Nor are there any sacrifices too great to make in return for receiving the gift of faith from God Himself.  "The sufferings of this time are not to be compared," says St. Paul, "with the glory that shall be revealed in us."  For no sacrifice is too great when the sacrifice of your immortal soul is concerned.

Jos. Frederick Kinsman was a Bishop in the Episcopalian Church, Bishop of the diocese of Delaware,  One of the highest ranking officials of that church in the United States.  But like so many other Bishops and ministers of his church, when at length he realized after study and prayer that only one Christian Church had the right to exist, and that one was the Church founded by Christ upon Peter, he did not hesitate to put off the robes of his office, renounce his rank in the Episcopalian church and become a simple Catholic layman.  It meant for him the loss of many friends.  It meant the loss of his position in society.  It meant the loss of a fixed income coming from his office, when he was no longer a young man.  Like the Apostle however, he counted all as lost if he could not gain Christ.  He knew, as we all know, that we must not put relatives or friends, social position or wealth before the call of Christ.  He knew, as all men should know, that man's first and most solemn duty is to God.  
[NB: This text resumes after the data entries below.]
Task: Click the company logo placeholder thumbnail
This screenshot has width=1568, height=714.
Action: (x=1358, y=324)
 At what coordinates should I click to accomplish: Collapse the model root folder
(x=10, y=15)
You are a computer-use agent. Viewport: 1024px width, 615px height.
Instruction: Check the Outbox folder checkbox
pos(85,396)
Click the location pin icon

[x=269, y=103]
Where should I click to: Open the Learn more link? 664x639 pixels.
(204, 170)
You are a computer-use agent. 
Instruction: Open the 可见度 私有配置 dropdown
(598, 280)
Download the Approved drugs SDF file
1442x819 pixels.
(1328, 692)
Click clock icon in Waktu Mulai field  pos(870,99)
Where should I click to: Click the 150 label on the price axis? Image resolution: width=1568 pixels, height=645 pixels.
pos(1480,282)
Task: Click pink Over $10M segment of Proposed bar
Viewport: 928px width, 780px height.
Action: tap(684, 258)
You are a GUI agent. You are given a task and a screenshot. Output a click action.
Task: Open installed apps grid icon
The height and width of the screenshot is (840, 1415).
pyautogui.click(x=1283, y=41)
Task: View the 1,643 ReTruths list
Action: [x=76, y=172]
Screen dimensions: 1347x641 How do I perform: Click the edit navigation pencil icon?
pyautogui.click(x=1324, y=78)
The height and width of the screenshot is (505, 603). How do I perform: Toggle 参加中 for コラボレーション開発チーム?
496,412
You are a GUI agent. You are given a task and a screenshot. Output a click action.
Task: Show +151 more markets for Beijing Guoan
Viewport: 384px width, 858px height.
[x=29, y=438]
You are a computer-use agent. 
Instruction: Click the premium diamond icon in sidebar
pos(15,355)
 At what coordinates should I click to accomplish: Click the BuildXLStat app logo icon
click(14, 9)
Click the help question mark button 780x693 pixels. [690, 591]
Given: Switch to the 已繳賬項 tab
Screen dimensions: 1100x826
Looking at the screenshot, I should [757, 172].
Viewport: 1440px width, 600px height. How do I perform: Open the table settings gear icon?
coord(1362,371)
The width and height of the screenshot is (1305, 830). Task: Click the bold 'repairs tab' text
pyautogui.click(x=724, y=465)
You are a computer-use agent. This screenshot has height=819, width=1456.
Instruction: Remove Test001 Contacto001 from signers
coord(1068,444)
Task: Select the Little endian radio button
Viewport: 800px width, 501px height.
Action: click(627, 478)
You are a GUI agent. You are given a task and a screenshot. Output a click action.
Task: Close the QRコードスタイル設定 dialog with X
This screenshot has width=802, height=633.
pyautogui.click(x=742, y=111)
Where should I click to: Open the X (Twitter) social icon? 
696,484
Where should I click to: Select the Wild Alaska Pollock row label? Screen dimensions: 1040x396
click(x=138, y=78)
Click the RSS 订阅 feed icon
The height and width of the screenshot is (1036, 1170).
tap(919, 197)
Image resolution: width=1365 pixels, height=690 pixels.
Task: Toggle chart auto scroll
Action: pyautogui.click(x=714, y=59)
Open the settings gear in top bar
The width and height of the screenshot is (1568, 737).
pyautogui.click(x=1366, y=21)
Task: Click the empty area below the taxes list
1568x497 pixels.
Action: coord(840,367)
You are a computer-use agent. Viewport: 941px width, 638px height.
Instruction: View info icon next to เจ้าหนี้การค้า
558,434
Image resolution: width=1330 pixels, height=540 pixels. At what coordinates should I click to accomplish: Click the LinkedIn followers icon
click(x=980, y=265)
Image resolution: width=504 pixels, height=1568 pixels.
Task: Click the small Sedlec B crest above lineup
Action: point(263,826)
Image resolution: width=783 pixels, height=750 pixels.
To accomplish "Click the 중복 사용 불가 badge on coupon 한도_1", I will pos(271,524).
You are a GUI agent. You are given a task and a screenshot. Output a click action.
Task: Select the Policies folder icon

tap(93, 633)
Christ Himself has said:  "Unless you hate not father and mother, you cannot be my disciple."  Christ did not mean that one should hate his father or his mother.  That would contradict the fourth commandment which commands us to love our parents.  That would be contrary to Christ's own example, who showed by His actions, the great love He bore His own mother.  These words do mean, however, that no matter how deeply we love our parents, our relatives and our friends, we should not love them more than we love God;  we should not put their wishes before God's commands.  

One of the most touching lessons taught in the Gospel, is woven around this distinction between the love we should bear God and the love we should bear our parents.  On a certain occasion Christ had been preaching to the multitudes and so moving were his words that a woman in the crowd cried out:  "Blessed is the womb that bore Thee, and the paps that gave Thee suck."  Yet though Christ loved His Mother dearly, He replied:  "Yea, rather blessedare they who hear the word of God, and keep it." (Luke11. 28)  Our relationship to God is our first and our highest relationship.  It takes rank above all others.  Hence when I stand before the judgment seat of God, I shall not be asked to answer for the soul of my parents or my friends.  I must answer for my own.  Nor can they answer for me.  Neither should they then interfere with the affairs of my soul upon this earth.  They must not stand in the way of my following out what my conscience tells me is the will of God.  Nor must I allow them to stand in the way.  For other reasons, too, one must not be too dismayed by the objections of relatives or friends.  If you embrace the Catholic faith and live up to the Catholic faith, your good example will shine forth before their eyes.  It often happens that relatives who begin by objecting, end up by not only consenting but by following your example and they themselves following your lead back home.